Diversos sectores políticos sostuvieron que el presidente y candidato Daniel Noboa debía solicitar licencia sin remuneración para realizar campaña electoral, conforme a las reformas introducidas al Código de la Democracia para las autoridades que buscan la reelección.
Sin embargo, el CNE presidido por Atamaint no inició un proceso sancionador ni adoptó medidas para exigir el cumplimiento de esa obligación. La decisión fue cuestionada por candidatos como Luisa González y Leonidas Iza, así como por juristas y organizaciones políticas que acusaron al organismo electoral de aplicar un criterio distinto al utilizado en procesos anteriores.

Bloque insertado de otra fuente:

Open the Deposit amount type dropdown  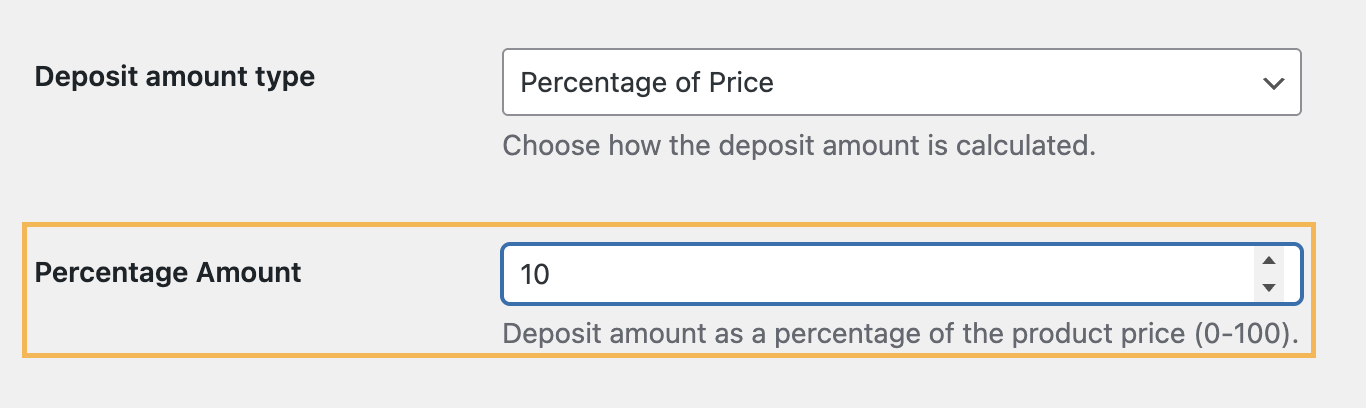pyautogui.click(x=900, y=82)
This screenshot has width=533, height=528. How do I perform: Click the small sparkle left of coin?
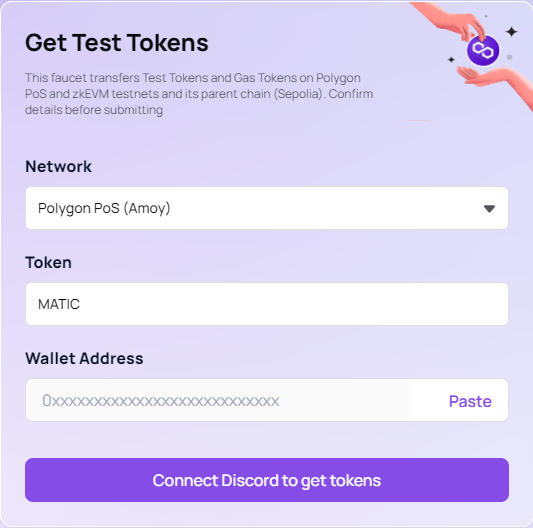click(x=451, y=59)
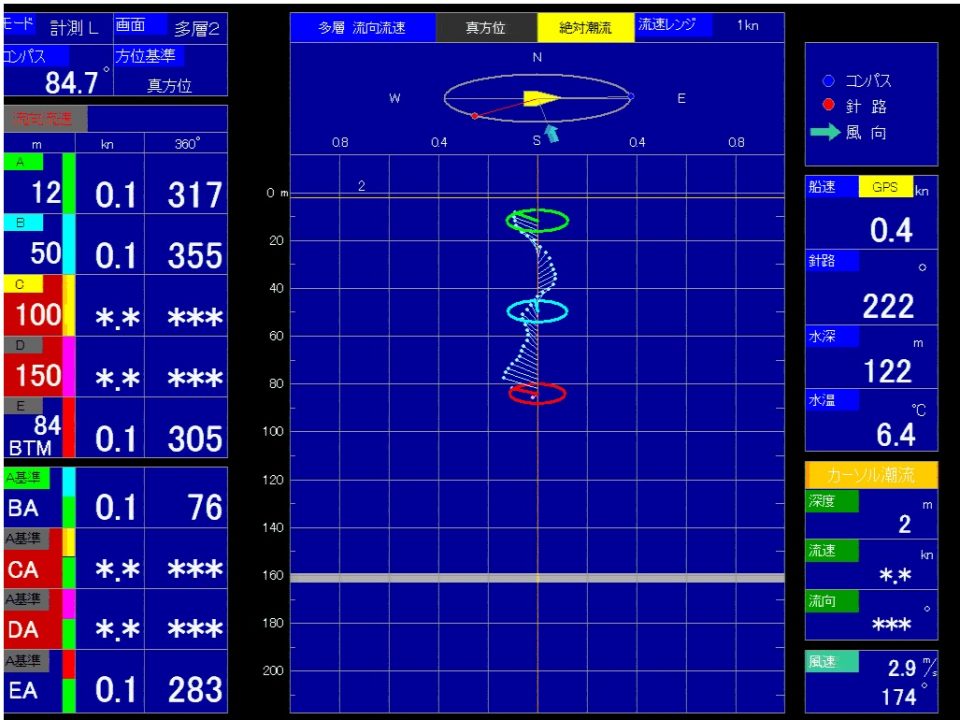Toggle the 真方位 bearing indicator in header
Image resolution: width=960 pixels, height=720 pixels.
[x=486, y=28]
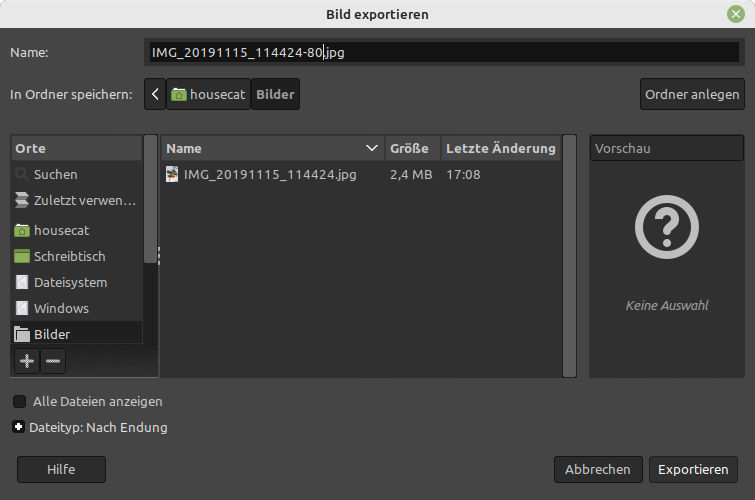The width and height of the screenshot is (755, 500).
Task: Click the Abbrechen button
Action: pos(597,469)
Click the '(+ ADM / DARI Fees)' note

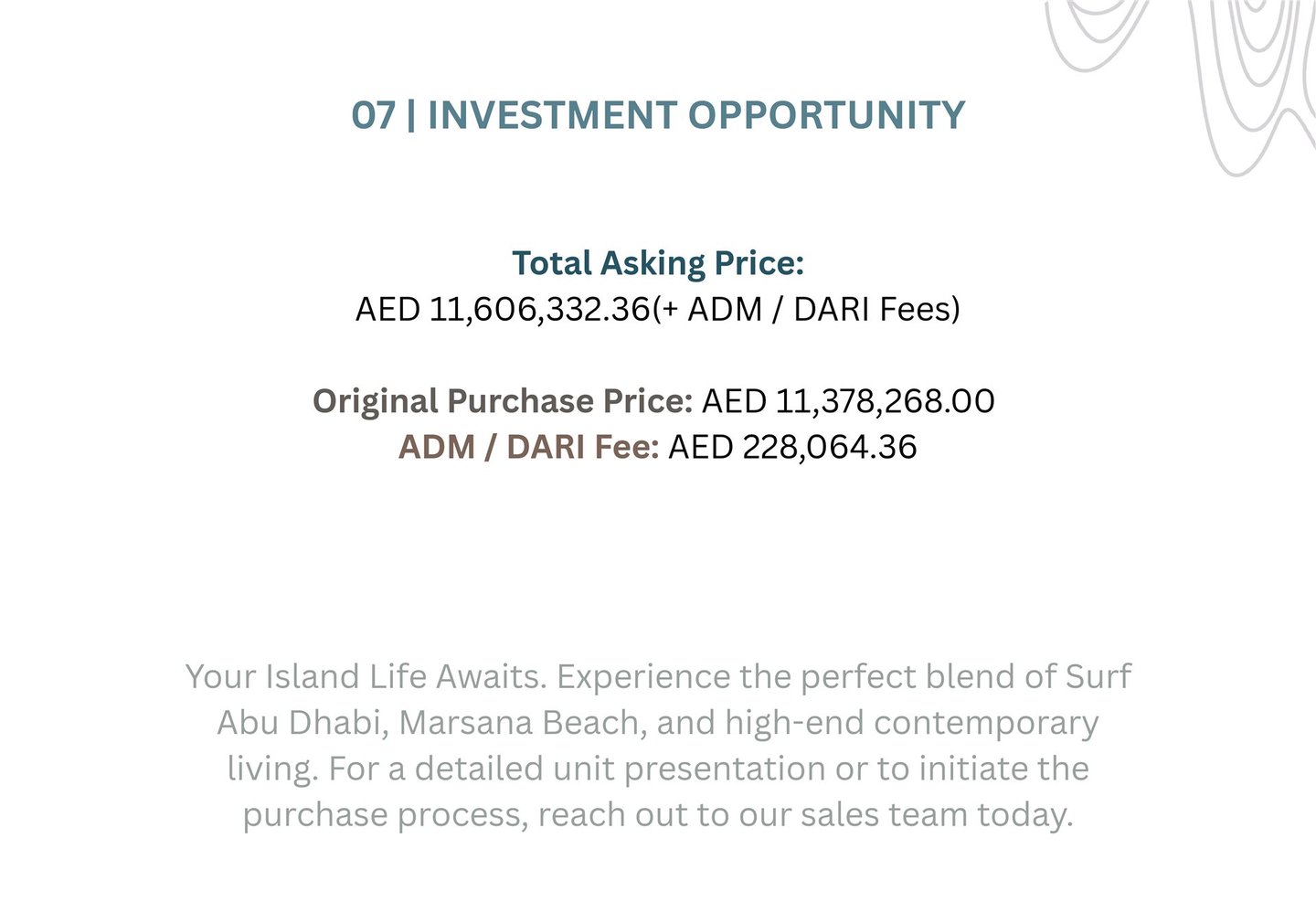point(806,309)
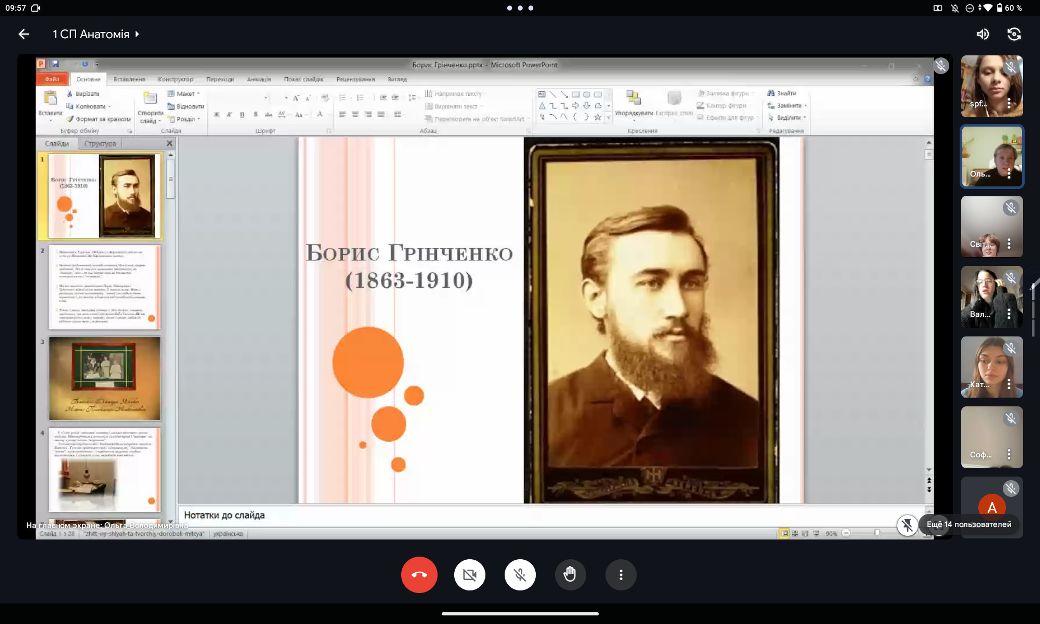Select slide 3 thumbnail in the Slides panel

104,378
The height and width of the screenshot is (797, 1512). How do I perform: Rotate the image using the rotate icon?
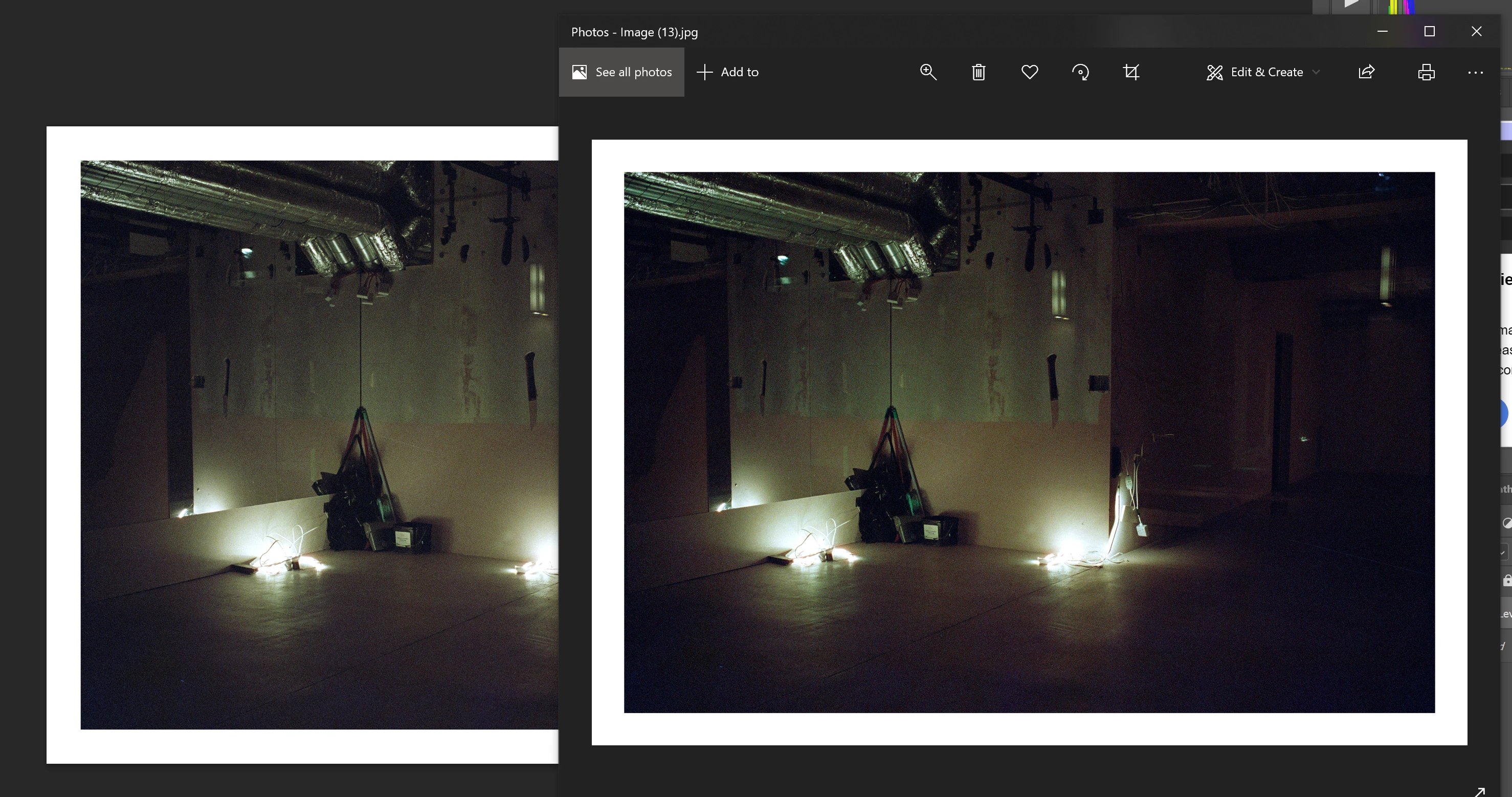[x=1081, y=72]
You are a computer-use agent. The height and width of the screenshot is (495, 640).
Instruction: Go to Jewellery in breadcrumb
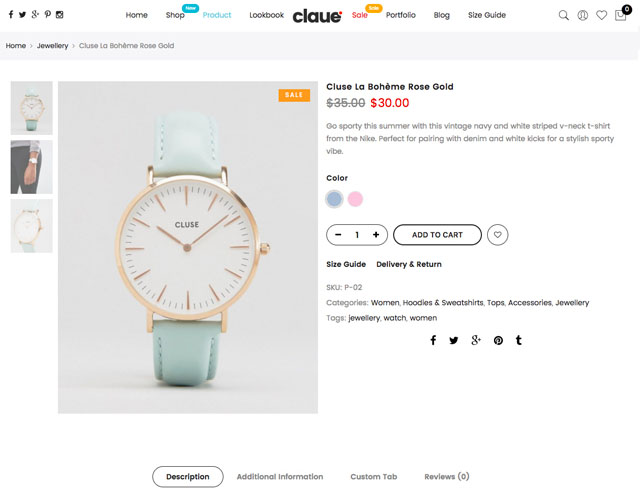[52, 46]
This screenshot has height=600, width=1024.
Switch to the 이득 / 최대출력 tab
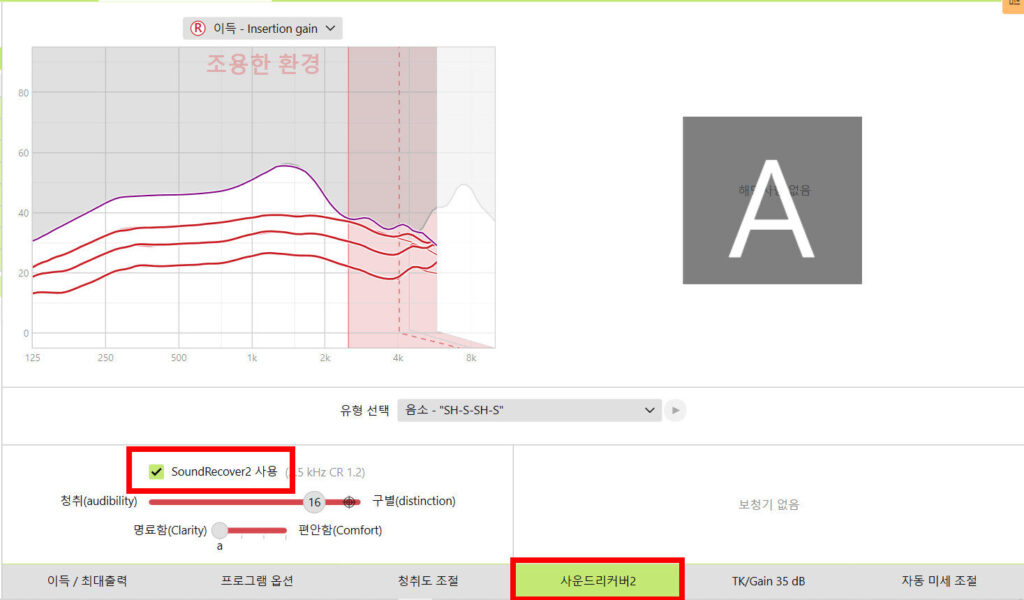click(87, 580)
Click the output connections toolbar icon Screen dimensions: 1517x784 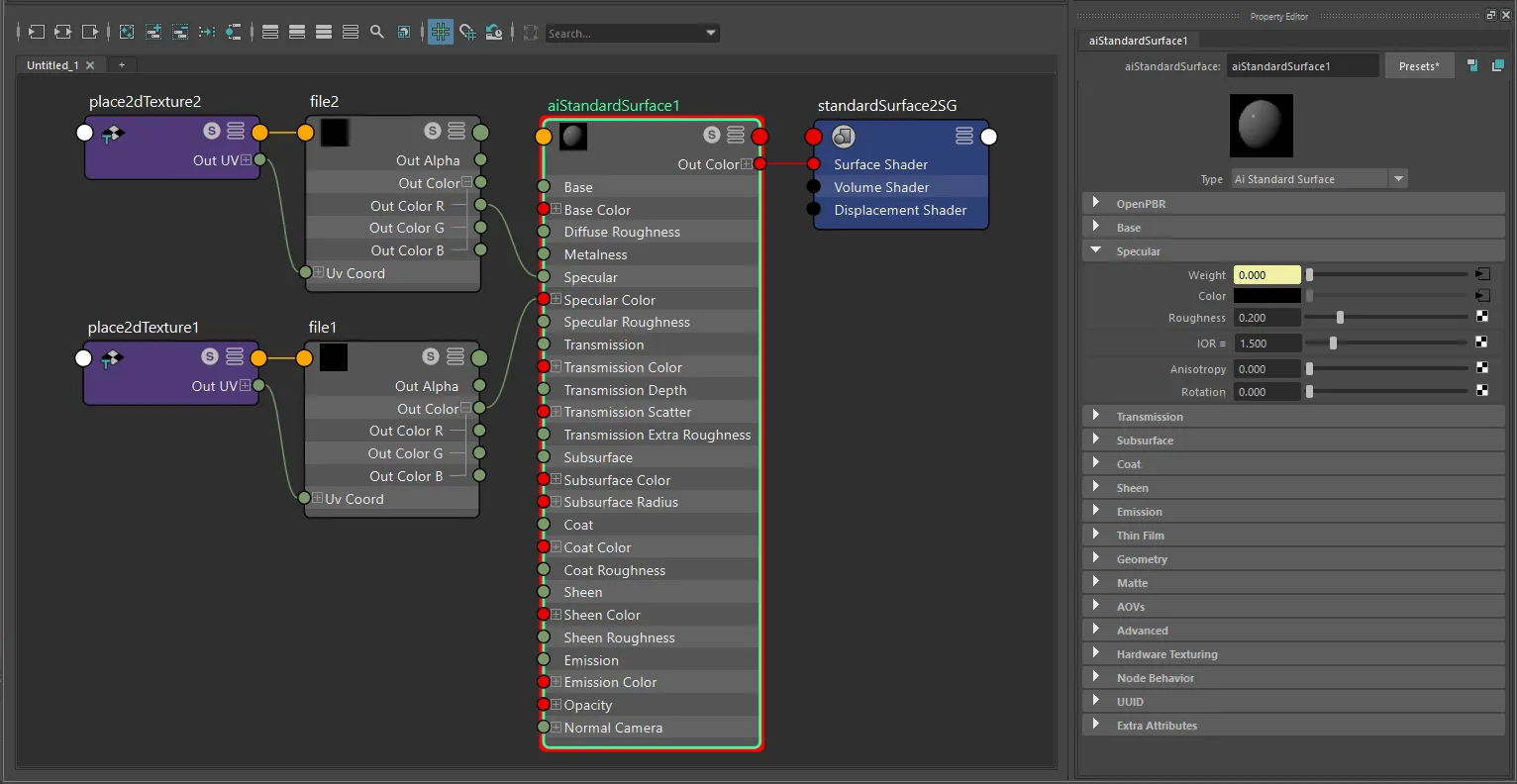point(90,33)
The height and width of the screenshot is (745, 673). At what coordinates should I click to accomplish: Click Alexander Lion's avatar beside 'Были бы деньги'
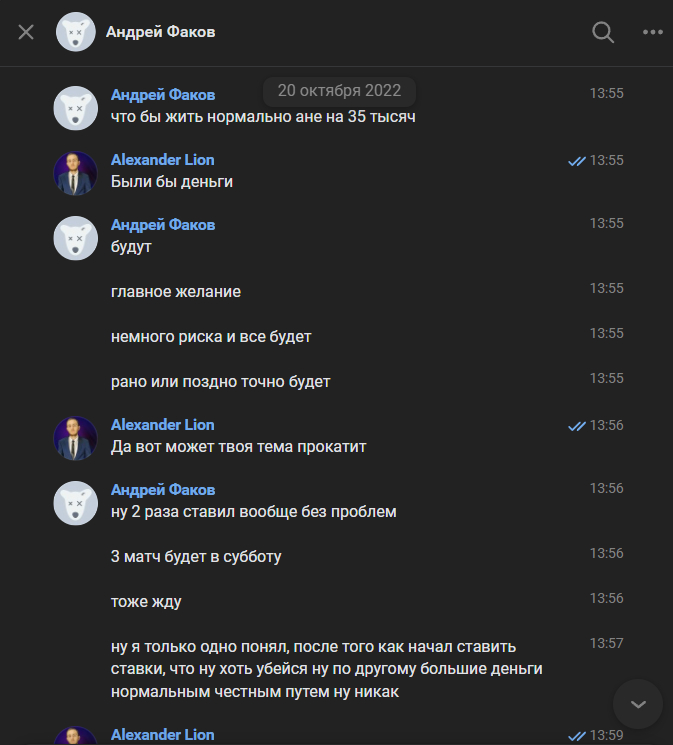[75, 173]
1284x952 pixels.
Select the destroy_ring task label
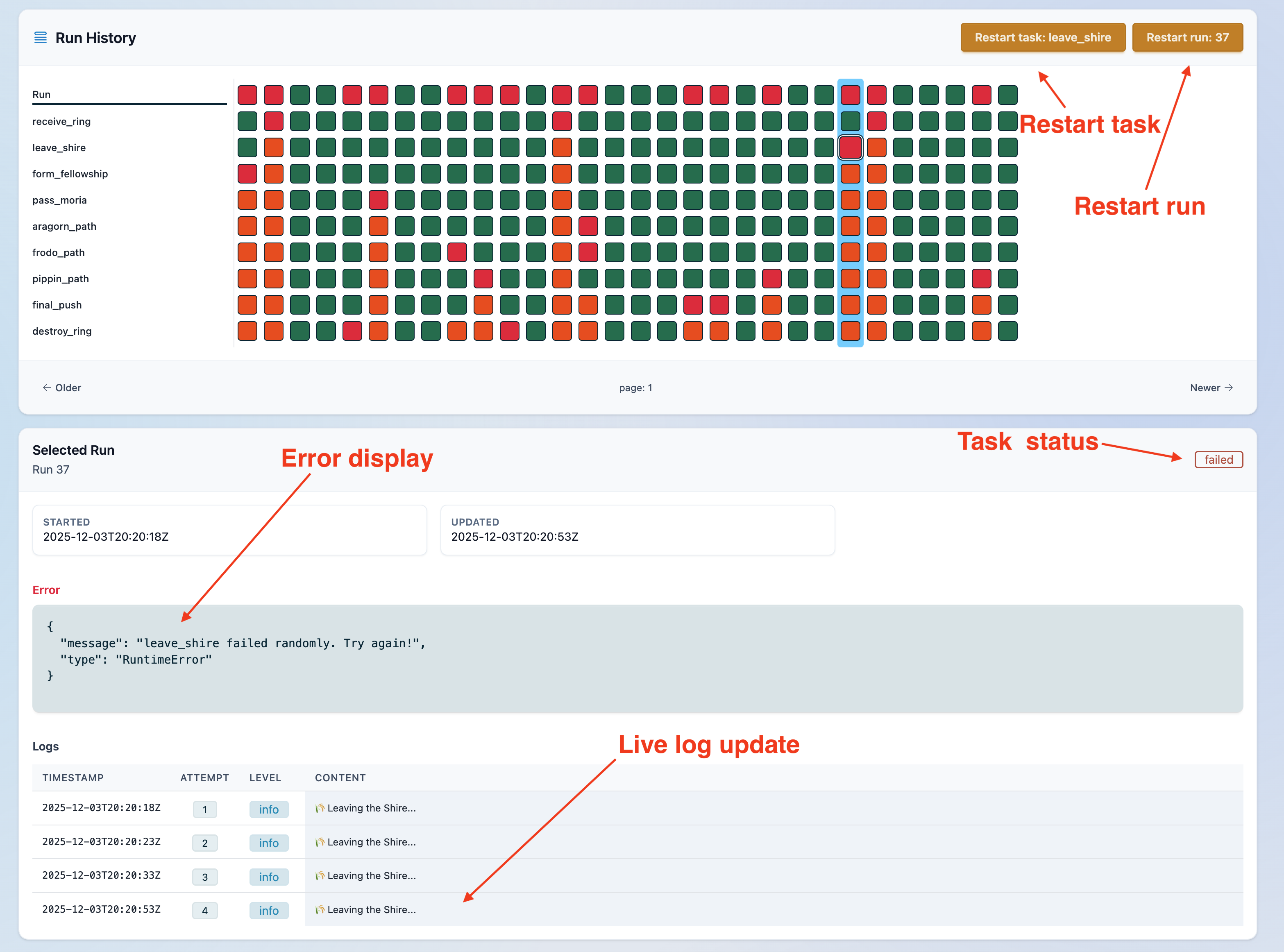pyautogui.click(x=62, y=331)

Acusaciones de favorecer al oficialismo
La administración de Atamaint también fue objeto de denuncias por una presunta cercanía con el Gobierno de Daniel Noboa.
Las críticas se intensificaron luego de conocerse el nombramiento de Kar Atamaint, hermano de la entonces presidenta del CNE, en un cargo diplomático en el consulado ecuatoriano de Queens, Estados Unidos. La designación fue utilizada por sectores de oposición para cuestionar la independencia de la máxima autoridad electoral, aunque Atamaint negó que existiera conflicto de intereses.
División interna en el CNE
Durante los últimos años, el Consejo Nacional Electoral estuvo marcado por constantes enfrentamientos entre sus propios consejeros.
La consejera Elena Nájera denunció en varias ocasiones presuntas irregularidades administrativas y cuestionó la forma en que se tomaban decisiones dentro del organismo. Las diferencias públicas entre los vocales evidenciaron una profunda fractura institucional que acompañó buena parte de la administración de Atamaint.
Una figura que dividió opiniones
Los defensores de Diana Atamaint sostienen que condujo procesos electorales complejos, con altos niveles de conflictividad política y en un contexto de creciente inseguridad para el país.
Sus críticos, en cambio, consideran que su gestión debilitó la credibilidad del árbitro electoral debido a decisiones consideradas discrecionales, especialmente en la aplicación de las normas electorales y en el tratamiento de denuncias contra candidatos y autoridades.